Tantangan A: Dalam teks bacaan tentang perempuan dan politik, istilah apa yang dipakai untuk dua kubu pada pemilu sebelumnya?
Tantangan B: Kutiplah tanpa perubahan bagian teks bacaan tentang perempuan dan politik yang dibuka dengan kata-kata yang memuat "Perempuan harus melek" dan ditutup dengan "Bunyi, Pak, Bu!".

Teks Bacaan:
****************

Perempuan Indonesia Harus Melek Politik

Dear Teman, 

Kalian sering nggak sih menemukan komentar anak abah atau termul ketika ada konten yang membahas politik di media sosial? Lelah ya bacanya, bayangkan ratusan juta penduduk Indonesia dikotak-kotakkan menjadi hanya dua kubu Anak Wabah dan Termul. Jadi ingat, pemilu sebelumnya terminologi Kadrun dan Cebong. Capek pisan.

Beberapa bulan belakangan ini, memang tak mudah bagi rakyat Indonesia. Tiap hari, rasanya berita buruk melulu yang kita terima. Mulai dari kasus diplomat yang meninggal di kos, PHK masif, siswa-siswa sekolah keracunan MBG, korban pinjol dan judol berjatuhan, pengetatan anggaran hingga wakil rakyat yang dapat tunjangan diluar nalar. Akhirnya, masyarakat yang tak puas dengan keadaan ini pun berdemo. 

Perempuan harus melek politik

Masif sekali berita yang kita terima saat demo besar-besaran berlangsung. Berita benar dan bohong campur-aduk. Serbuan informasi ini memang melelahkan apalagi campur tangan buzzer atau influencer yang membuat konten yang menyesatkan serta banyak pengikutnya. Gemas banget. Akibatnya, ya kita makin terpecah-belah dan jadi dua kubu. Lho, pengikut Pak Ganjar mana dong? Kok nggak diajak? Hehe. Perasaan, pemilu sudah lama berlalu kok pada belum move on sih?

Jangan Asal Bunyi, Pak, Bu!

Belum lagi, orang-orang pemerintahan dan dewan yang asal bunyi menanggapi pertanyaan wartawan. Pernyataan-pernyataan tak punya hati mereka malah membuat rakyat sakit hati. Misalnya saja, ketika harga beras melonjak, oleh menterinya kita disuruh makan singkong dan lainnya. Menanggapi fenomena #KaburAjaDulu, pak menteri malah tersulut, rakyat malah diusir dan tak usah kembali lagi, katanya huhu.

Hm, apakah jawaban mereka menyelesaikan masalah? Apakah itu jawaban yang bijak? Yang ada, malah memperkeruh suasana, ya. Hadeh, pas mereka retreat di Magelang, mereka dapat materi pembekalan apa sih? Nggak ada materi public speaking ya? Banyak benar yang blunder. Katanya, mereka orang-orang pintar yang dipilih khusus untuk menyelesaikan program untuk kesejahteraan masyarakat. Masa ngomong saja papipu? Bisa kan, menjawab dengan bijak dan menenangkan? Misalnya Uya Kuya, bisa kan dia jawab oh waktu itu joget pas rehat sidang sebentar untuk merilekskan tubuh. Bukannya malah bilang, saya kan artis..jeder.

****************

Data yang Diberikan:
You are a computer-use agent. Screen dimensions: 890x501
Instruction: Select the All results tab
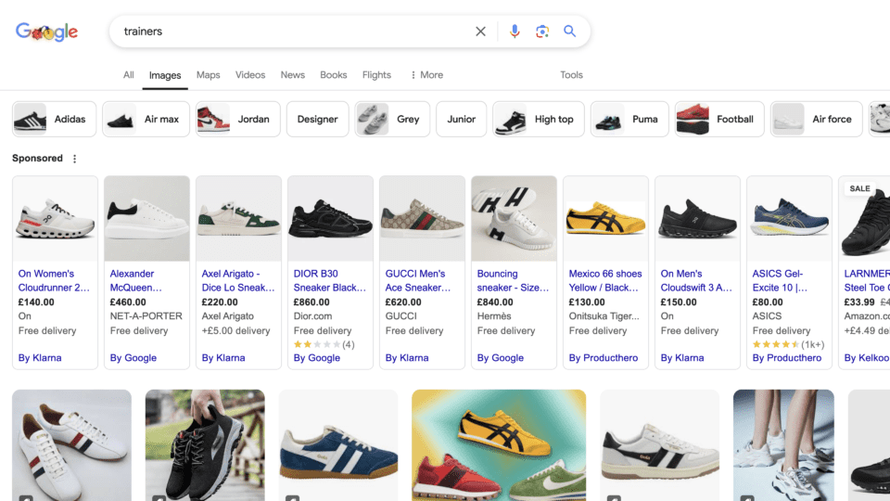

****************

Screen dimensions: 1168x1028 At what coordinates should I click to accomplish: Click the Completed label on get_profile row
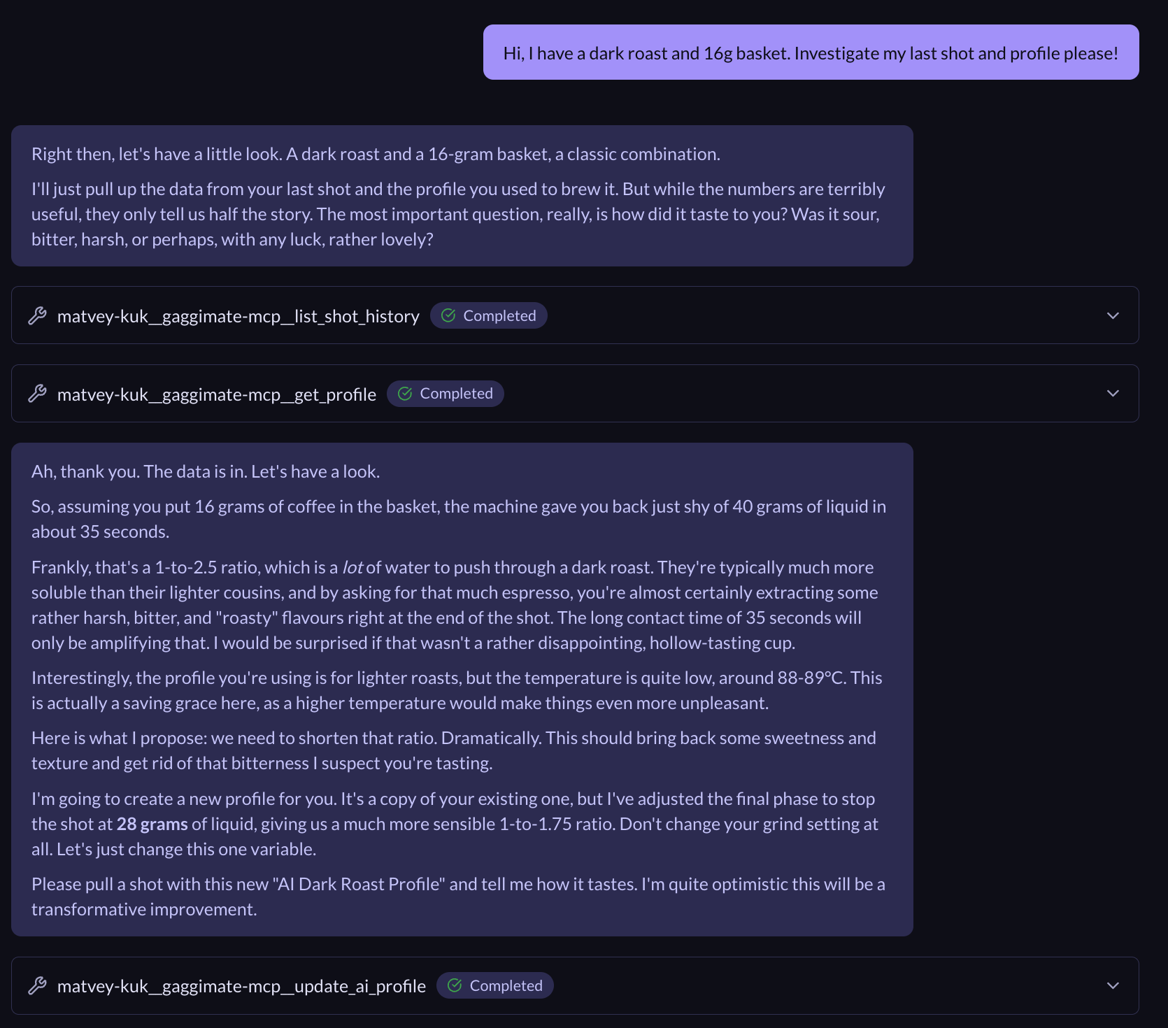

****************

Hasil Latihan A: Kadrun dan Cebong.

Hasil Latihan B:
Perempuan harus melek politik

Masif sekali berita yang kita terima saat demo besar-besaran berlangsung. Berita benar dan bohong campur-aduk. Serbuan informasi ini memang melelahkan apalagi campur tangan buzzer atau influencer yang membuat konten yang menyesatkan serta banyak pengikutnya. Gemas banget. Akibatnya, ya kita makin terpecah-belah dan jadi dua kubu. Lho, pengikut Pak Ganjar mana dong? Kok nggak diajak? Hehe. Perasaan, pemilu sudah lama berlalu kok pada belum move on sih?

Jangan Asal Bunyi, Pak, Bu!